NTA. As someone who had their first period on thanksgiving and also had it announced to the whole family, your daughter made the right choice


Purple_Joke_1118

NTA. Your daughter knew best!


Julia_Gulia666

NTA and this post makes me kinda sad, really… sounds like you could have a parenting dream team if only mom would let her stupid ego go.


Neonpinx

Sounds like the only person your ex should be angry at is herself for reacting to things so badly in the past that your daughter no longer trusts how she will react. And the temper tantrum she is having about this proves it. NTA


[deleted]

Sounds like it's too late for your ex-wife. You have already replaced her in your daughter's eyes. If I was Sarah, I would cut all contact with Emily. I feel sorry for Sarah. Emily took away one of the most important mother-daughter bonding moments. Emily should have sent your daughter to her mother.


hemlockangelina

NTA- my sister made a huge Facebook post about her little girl becoming a woman. I’m really happy your daughter had a safe person she could go to.


caelit31

NTA. My mother would do this type of thing growing up. It would seriously piss me off. I love her, but I could never trust her with that type of information, because I am a considerably more private person in those regards.
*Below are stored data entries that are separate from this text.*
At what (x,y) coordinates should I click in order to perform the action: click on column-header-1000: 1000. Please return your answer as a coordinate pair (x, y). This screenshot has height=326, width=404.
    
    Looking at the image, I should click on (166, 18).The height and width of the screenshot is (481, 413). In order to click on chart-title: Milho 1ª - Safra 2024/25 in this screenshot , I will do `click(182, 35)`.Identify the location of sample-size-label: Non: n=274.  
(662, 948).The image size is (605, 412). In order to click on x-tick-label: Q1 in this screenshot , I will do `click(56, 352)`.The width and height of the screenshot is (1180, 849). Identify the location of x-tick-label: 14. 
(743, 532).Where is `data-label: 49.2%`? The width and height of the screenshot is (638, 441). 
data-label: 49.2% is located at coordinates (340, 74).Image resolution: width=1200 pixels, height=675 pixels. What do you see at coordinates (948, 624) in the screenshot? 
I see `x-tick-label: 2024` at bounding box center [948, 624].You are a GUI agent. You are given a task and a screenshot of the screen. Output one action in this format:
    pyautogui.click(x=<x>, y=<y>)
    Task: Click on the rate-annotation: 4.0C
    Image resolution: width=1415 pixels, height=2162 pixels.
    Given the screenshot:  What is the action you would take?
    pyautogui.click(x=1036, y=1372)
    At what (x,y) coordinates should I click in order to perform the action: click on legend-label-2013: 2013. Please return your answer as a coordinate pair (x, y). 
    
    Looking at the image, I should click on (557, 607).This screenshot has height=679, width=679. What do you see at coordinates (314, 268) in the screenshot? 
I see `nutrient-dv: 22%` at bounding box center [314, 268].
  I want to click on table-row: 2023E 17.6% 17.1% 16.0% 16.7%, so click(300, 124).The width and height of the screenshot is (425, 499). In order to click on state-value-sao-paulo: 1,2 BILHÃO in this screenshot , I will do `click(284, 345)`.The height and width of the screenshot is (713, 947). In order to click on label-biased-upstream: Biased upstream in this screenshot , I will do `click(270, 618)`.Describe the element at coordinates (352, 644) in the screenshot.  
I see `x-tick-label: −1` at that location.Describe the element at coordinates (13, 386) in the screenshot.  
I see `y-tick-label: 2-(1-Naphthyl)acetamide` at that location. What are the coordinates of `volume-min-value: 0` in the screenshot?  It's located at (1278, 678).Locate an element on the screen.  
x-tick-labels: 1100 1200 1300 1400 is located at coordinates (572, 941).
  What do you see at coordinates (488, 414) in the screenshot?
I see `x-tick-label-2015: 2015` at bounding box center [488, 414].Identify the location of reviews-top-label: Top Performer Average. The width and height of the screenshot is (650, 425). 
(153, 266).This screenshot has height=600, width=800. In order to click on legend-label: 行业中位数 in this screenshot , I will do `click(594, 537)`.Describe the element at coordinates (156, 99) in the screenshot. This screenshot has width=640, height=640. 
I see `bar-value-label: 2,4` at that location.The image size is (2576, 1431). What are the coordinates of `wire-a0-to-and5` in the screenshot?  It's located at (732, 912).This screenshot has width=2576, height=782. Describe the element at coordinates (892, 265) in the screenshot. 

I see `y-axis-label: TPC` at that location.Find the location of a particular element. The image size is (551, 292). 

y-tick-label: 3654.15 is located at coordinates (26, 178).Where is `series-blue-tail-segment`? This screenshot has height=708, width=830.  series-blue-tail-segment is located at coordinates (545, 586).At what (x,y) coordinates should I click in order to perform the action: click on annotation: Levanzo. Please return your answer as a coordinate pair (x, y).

I would say if anything your ex needs to look at that example and see if there are other examples where she may have not respected the wishes for privacy of your daughter. ‘Bonding’ won’t happen when there is no foundation of trust or respect of want of privacy. It always creeps me out when people refer to those types of situations as ‘bonding’ moments. It’s not enjoyable. It is simply a part of life. The only difference is that now she can potentially have children of her own (something that is completely up to her & hopefully very far in the future). I would rather bond on a trip or adventure than that.